__SUPPLIED RECORDS__:
---

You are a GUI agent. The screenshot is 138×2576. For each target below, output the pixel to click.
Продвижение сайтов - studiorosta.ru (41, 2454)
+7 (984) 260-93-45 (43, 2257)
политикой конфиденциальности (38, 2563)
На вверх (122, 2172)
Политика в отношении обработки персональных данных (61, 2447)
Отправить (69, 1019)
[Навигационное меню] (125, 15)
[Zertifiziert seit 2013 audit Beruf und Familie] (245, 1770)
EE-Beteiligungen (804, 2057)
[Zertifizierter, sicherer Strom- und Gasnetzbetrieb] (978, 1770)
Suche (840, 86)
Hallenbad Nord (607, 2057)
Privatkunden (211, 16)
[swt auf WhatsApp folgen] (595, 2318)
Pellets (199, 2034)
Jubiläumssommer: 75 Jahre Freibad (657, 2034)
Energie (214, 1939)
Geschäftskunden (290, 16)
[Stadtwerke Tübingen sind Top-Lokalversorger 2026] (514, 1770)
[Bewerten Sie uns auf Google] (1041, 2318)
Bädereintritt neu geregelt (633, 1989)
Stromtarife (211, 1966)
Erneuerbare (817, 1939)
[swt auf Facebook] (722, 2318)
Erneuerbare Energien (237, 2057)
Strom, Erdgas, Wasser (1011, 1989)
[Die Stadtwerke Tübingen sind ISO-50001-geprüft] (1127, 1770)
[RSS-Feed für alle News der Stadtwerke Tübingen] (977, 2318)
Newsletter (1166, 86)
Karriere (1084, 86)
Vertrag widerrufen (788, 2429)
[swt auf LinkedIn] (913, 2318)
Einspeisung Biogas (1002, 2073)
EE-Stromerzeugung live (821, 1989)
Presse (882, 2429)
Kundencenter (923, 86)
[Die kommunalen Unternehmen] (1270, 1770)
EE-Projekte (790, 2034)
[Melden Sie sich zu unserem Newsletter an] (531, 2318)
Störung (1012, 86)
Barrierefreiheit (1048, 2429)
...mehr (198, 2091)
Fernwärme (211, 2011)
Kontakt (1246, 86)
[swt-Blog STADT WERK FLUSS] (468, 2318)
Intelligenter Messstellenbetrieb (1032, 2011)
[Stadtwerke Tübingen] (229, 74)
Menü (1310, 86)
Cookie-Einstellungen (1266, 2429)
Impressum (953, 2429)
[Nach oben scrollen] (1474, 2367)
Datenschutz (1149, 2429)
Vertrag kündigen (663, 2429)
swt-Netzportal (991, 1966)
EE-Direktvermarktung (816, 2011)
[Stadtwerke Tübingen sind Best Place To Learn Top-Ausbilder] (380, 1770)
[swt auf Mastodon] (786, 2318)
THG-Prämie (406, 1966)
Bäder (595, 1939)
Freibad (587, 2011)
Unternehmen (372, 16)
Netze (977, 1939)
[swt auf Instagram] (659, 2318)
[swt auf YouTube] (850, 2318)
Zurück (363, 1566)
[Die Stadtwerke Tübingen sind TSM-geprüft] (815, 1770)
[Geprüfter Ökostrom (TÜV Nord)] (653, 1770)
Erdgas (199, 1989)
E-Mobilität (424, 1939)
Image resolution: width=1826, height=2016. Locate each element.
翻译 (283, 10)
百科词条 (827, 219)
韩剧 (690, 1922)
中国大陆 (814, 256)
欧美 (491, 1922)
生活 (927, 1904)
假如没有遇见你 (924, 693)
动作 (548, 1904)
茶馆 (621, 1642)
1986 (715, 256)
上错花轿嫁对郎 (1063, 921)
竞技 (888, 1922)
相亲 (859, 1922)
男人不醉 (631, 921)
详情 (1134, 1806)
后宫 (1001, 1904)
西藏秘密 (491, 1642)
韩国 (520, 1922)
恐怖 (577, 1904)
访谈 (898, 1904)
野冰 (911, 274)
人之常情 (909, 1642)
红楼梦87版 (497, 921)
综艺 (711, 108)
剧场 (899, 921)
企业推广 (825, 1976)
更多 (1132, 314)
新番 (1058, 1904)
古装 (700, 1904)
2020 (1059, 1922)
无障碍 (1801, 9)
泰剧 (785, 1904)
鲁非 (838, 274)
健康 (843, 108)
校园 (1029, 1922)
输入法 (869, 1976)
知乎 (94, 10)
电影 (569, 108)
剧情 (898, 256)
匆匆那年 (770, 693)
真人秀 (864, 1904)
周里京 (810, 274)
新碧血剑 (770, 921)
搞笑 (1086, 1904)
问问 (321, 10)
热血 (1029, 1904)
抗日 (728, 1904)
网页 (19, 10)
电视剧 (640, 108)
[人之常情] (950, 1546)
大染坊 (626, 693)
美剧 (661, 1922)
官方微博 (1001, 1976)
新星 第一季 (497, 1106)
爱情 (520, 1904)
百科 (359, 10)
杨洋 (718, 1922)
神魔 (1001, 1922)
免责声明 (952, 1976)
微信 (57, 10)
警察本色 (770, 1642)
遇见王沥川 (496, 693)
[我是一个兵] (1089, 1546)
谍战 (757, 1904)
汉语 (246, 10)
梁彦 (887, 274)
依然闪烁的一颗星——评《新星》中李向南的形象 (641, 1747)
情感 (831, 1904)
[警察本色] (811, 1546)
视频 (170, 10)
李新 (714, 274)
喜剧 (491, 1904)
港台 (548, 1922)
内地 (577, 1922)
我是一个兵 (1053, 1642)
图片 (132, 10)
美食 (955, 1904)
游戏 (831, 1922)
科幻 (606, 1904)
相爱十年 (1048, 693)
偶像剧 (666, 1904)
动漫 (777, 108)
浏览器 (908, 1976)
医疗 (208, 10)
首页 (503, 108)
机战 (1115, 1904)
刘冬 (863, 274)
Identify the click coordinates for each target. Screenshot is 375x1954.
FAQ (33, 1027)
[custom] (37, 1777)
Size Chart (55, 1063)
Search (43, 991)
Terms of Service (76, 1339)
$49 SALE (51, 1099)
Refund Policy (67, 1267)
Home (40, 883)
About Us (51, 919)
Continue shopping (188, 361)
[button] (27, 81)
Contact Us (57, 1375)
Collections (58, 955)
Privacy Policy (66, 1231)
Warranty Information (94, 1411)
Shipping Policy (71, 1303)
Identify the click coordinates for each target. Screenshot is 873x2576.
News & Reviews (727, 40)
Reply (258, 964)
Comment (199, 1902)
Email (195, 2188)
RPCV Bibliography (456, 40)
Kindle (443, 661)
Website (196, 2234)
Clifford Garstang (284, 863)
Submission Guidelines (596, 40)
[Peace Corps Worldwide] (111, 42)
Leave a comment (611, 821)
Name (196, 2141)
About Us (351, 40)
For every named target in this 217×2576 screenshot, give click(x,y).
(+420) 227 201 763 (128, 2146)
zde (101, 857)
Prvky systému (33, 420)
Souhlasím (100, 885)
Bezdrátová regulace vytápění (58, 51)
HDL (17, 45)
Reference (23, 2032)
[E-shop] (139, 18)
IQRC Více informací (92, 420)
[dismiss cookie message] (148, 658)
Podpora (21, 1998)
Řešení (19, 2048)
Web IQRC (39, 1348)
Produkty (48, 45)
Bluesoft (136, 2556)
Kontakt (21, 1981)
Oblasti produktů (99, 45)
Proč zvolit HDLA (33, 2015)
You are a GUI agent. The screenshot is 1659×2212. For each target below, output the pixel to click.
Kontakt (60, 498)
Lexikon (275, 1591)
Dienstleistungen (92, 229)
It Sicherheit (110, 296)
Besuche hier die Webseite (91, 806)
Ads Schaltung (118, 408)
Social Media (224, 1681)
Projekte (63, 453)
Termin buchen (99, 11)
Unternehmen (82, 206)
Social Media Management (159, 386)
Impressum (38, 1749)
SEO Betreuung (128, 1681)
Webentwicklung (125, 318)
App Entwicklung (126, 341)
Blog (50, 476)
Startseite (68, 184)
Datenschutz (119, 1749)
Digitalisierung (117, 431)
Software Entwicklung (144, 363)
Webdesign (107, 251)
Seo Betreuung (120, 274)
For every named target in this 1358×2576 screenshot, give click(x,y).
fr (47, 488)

---

Taking the listing above as the source, transcribe only the lines starting at the line with "中国大陆 (814, 256)" and going through the line with "古装 (700, 1904)", unaltered and with both ends included.

中国大陆 (814, 256)
欧美 (491, 1922)
生活 (927, 1904)
假如没有遇见你 (924, 693)
动作 (548, 1904)
茶馆 (621, 1642)
1986 (715, 256)
上错花轿嫁对郎 (1063, 921)
竞技 (888, 1922)
相亲 (859, 1922)
男人不醉 (631, 921)
详情 (1134, 1806)
后宫 (1001, 1904)
西藏秘密 (491, 1642)
韩国 (520, 1922)
恐怖 (577, 1904)
访谈 (898, 1904)
野冰 (911, 274)
人之常情 (909, 1642)
红楼梦87版 (497, 921)
综艺 (711, 108)
剧场 (899, 921)
企业推广 (825, 1976)
更多 (1132, 314)
新番 (1058, 1904)
古装 (700, 1904)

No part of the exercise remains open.